The topic of universal motorcycle helmet laws is a hot one all over the world, but how do we deal with this issue? Continue reading to learn more about motorcycle helmet laws around the world, whether you only ride local or abroad, or if you’re simply curious to know how other countries are helping their motorcyclists stay safe.
Wearing a motorcycle helmet correctly can reduce the risk of death by almost 40% and the risk of severe injury by over 70%. The effectiveness of motorcycle helmets in reducing head injuries is in part a result of the quality of the helmets. Requiring helmets to meet a recognized safety standard is important to ensure that helmets can effectively reduce the impact of a collision to the head in the event of a crash. Almost three-quarter (71%) of countries worldwide have helmet laws that are comprehensive in scope i.e. that require both drivers and passengers of motorized two-wheelers to wear helmets on all roads and regardless of engine type. However, helmet standards are lacking in many countries, thus calling into question the ability of a law on helmet-wearing to achieve its purpose. Taken together these findings mean that only 40% (n=70) of countries have comprehensive helmet laws and require helmets to meet a specific standard.
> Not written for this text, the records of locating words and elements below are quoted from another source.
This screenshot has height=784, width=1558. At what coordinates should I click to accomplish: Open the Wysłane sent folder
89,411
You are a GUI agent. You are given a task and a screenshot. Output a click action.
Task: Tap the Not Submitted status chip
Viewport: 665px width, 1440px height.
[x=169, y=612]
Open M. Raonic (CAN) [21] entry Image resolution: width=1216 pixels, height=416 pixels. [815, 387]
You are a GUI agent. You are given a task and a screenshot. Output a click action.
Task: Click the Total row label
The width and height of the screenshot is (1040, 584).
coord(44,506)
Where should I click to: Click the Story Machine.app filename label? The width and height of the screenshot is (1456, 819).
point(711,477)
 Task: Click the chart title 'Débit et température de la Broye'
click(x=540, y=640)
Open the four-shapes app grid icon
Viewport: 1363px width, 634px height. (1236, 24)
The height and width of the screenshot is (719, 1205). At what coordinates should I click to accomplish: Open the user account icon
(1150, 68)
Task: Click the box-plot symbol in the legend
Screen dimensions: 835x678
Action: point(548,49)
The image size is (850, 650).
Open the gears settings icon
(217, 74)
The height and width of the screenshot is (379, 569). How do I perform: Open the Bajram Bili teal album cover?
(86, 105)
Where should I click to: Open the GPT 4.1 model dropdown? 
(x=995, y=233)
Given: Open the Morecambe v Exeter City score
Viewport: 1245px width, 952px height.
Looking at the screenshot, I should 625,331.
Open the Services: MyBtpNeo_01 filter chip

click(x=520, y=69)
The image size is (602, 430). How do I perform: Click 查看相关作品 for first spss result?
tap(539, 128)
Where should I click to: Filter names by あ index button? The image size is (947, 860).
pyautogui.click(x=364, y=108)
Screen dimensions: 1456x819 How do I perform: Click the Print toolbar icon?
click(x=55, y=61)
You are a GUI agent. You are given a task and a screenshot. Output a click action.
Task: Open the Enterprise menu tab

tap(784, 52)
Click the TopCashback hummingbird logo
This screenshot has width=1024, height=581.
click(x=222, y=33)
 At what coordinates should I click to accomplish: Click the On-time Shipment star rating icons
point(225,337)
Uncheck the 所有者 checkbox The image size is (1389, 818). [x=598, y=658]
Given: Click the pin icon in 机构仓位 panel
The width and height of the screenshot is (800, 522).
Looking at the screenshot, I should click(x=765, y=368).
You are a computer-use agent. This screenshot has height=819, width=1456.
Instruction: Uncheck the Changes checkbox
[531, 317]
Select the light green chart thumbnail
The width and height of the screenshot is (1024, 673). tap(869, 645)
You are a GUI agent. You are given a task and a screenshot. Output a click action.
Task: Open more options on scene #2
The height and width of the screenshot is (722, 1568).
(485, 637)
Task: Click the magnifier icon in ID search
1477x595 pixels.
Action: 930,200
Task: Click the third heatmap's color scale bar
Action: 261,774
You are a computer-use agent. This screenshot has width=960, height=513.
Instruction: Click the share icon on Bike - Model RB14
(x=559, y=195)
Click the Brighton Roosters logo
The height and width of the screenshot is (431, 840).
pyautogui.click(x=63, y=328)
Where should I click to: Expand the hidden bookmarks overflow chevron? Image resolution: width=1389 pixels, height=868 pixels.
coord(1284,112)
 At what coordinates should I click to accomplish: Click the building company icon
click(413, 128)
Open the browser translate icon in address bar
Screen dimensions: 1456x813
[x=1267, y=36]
This World Map reflects a study conducted by WHO (World Health Organisation), and will you a quick overview of what’s happening around the world on this subject.
Research supports the use of Helmets
Whether or not there’s a legal requirement to wear a helmet while you ride, it’s important to note that research has proven that there are fewer serious injuries and fatalities when riders get into accidents while wearing a helmet. And with so many great styles to choose from, and price ranges to suit any budget, there really is no reason to not purchase and wear a helmet you love.
As you can see, many countries have already enacted legal requirements for the use of helmets while riding a motorcycle. Unfortunately, the United States and a few others, have fallen a bit behind, with some countries not requiring universal helmet laws to be set into place.